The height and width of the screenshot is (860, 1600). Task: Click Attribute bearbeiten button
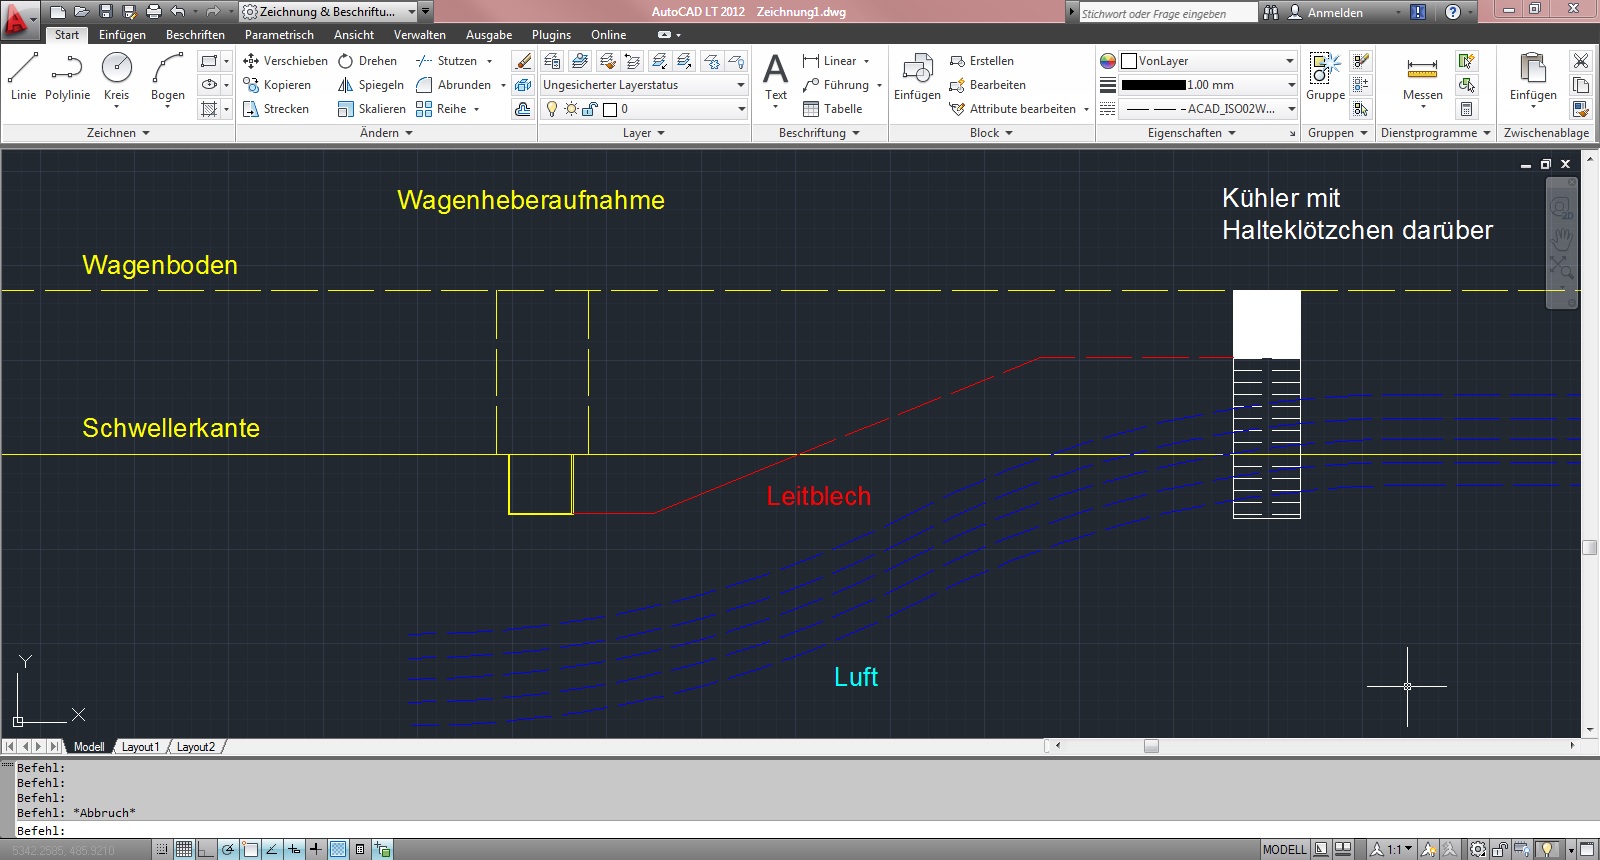click(x=1021, y=109)
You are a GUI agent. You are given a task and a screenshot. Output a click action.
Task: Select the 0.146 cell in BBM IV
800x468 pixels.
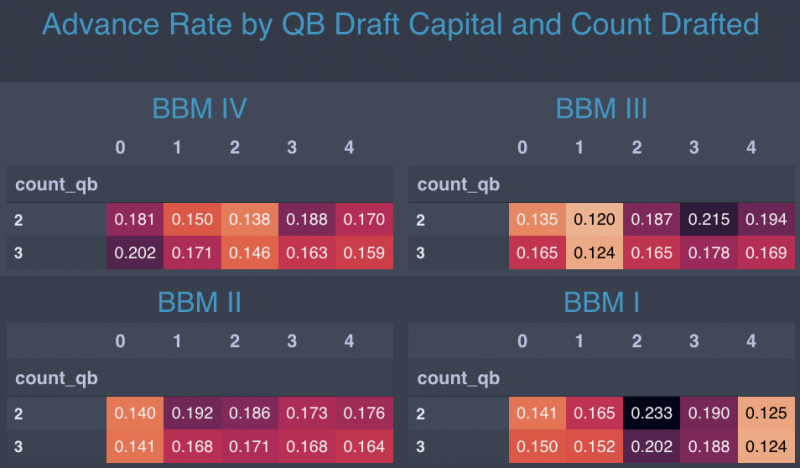pyautogui.click(x=249, y=254)
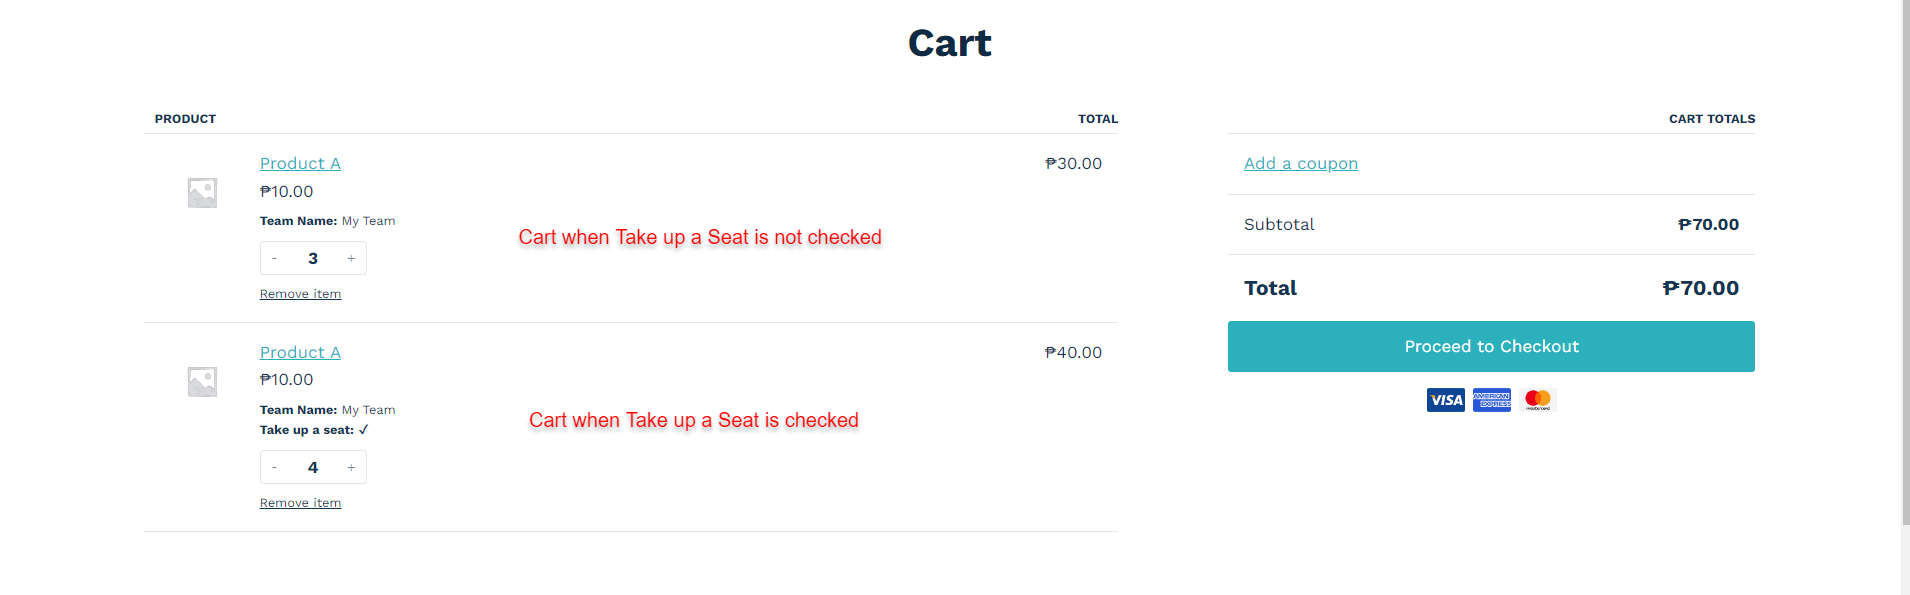Click the second Product A placeholder image

pos(202,381)
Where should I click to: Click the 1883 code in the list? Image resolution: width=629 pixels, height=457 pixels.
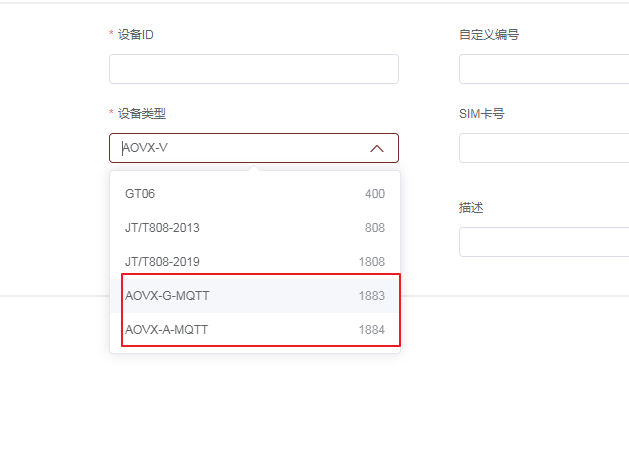tap(371, 296)
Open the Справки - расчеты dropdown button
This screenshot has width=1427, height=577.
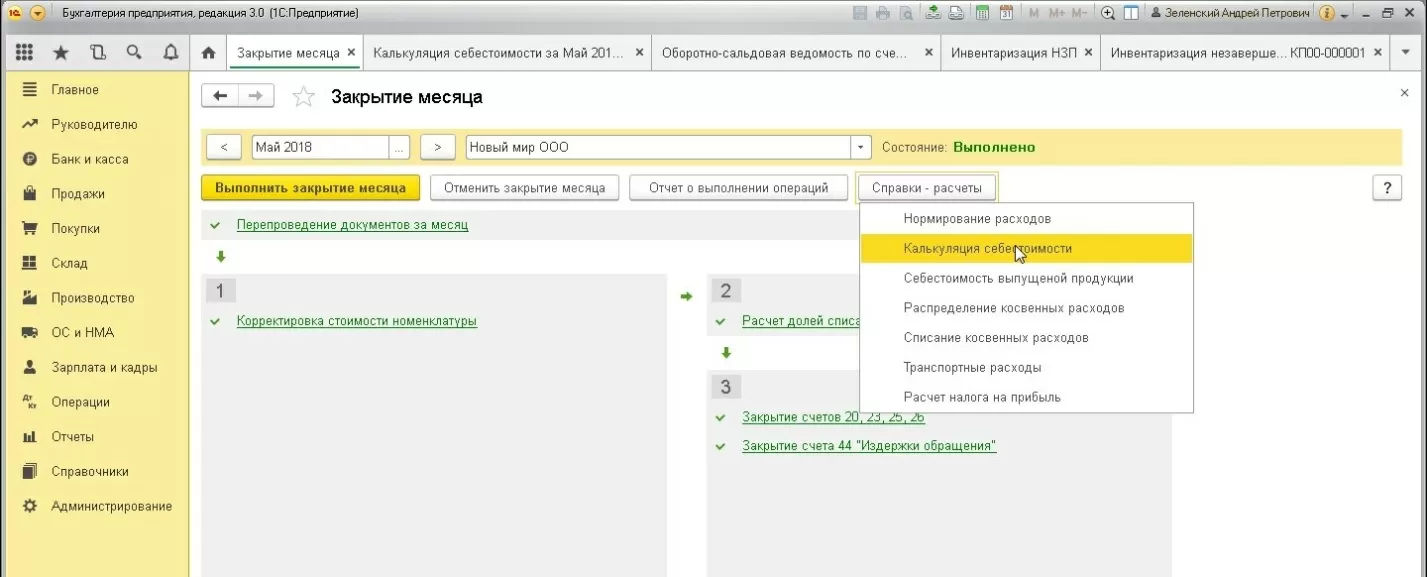(x=926, y=188)
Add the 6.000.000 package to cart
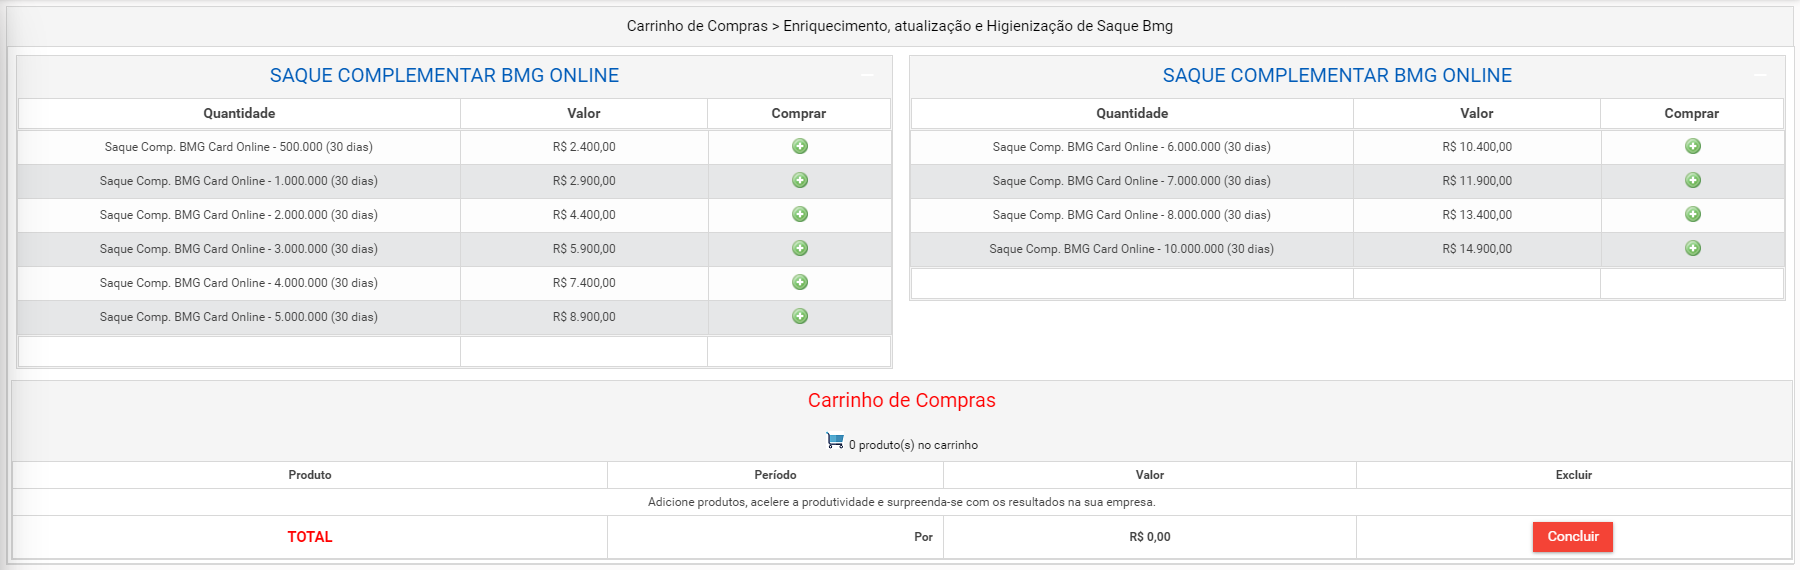 tap(1693, 146)
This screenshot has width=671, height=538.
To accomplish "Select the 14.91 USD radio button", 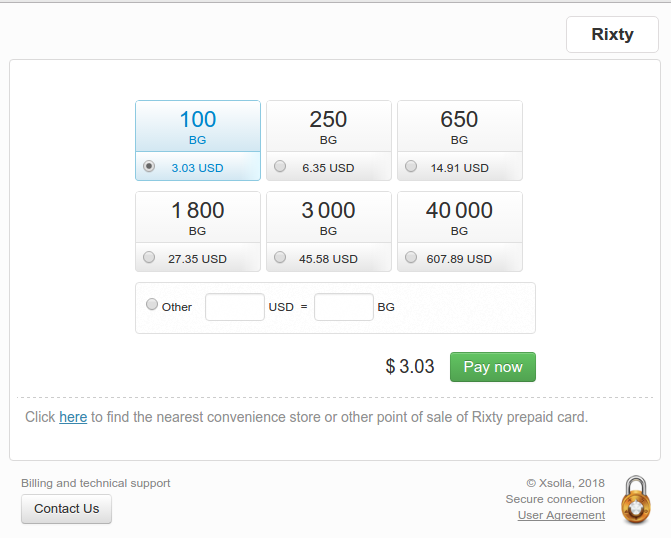I will 411,166.
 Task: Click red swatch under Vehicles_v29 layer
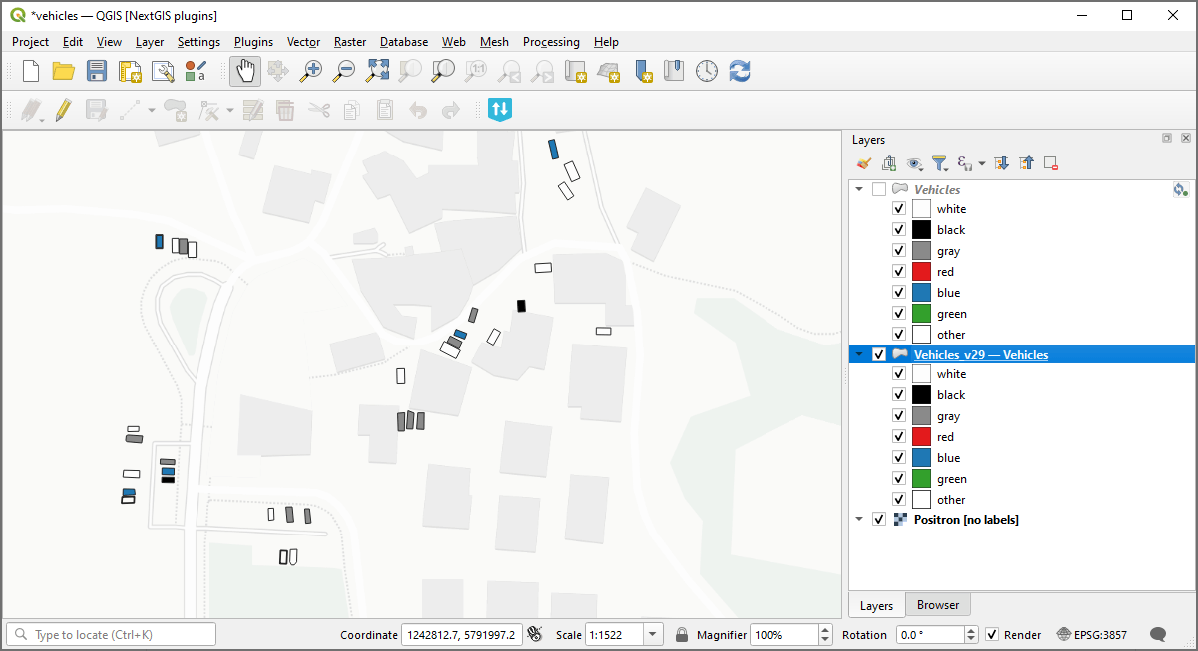[x=921, y=437]
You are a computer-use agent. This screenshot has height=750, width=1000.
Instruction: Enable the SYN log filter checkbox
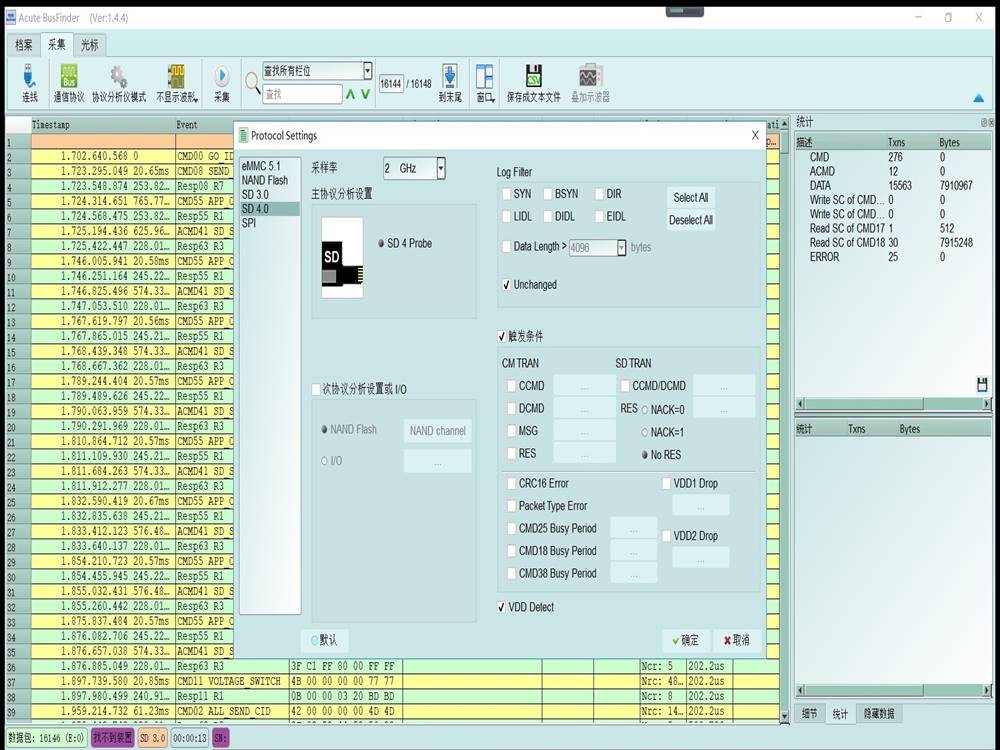pos(508,194)
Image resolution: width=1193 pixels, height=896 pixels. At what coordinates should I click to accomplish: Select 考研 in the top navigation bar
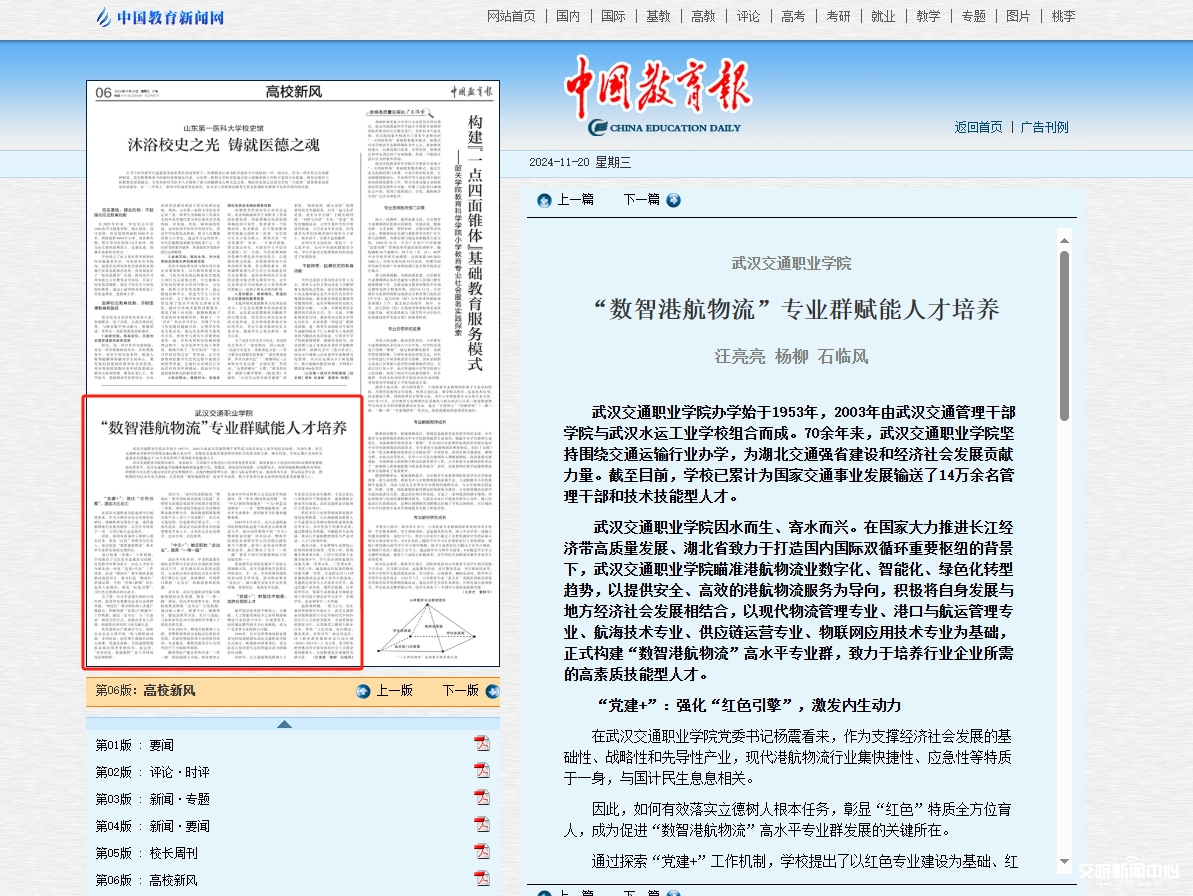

:: About this exercise ::
Where a line in the entries holds "agent", copy that line.

:: Answer to this exercise ::
You are a GUI agent. You are given a task and a screenshot. Output a click action.
You are a computer-use agent. This screenshot has height=750, width=1000.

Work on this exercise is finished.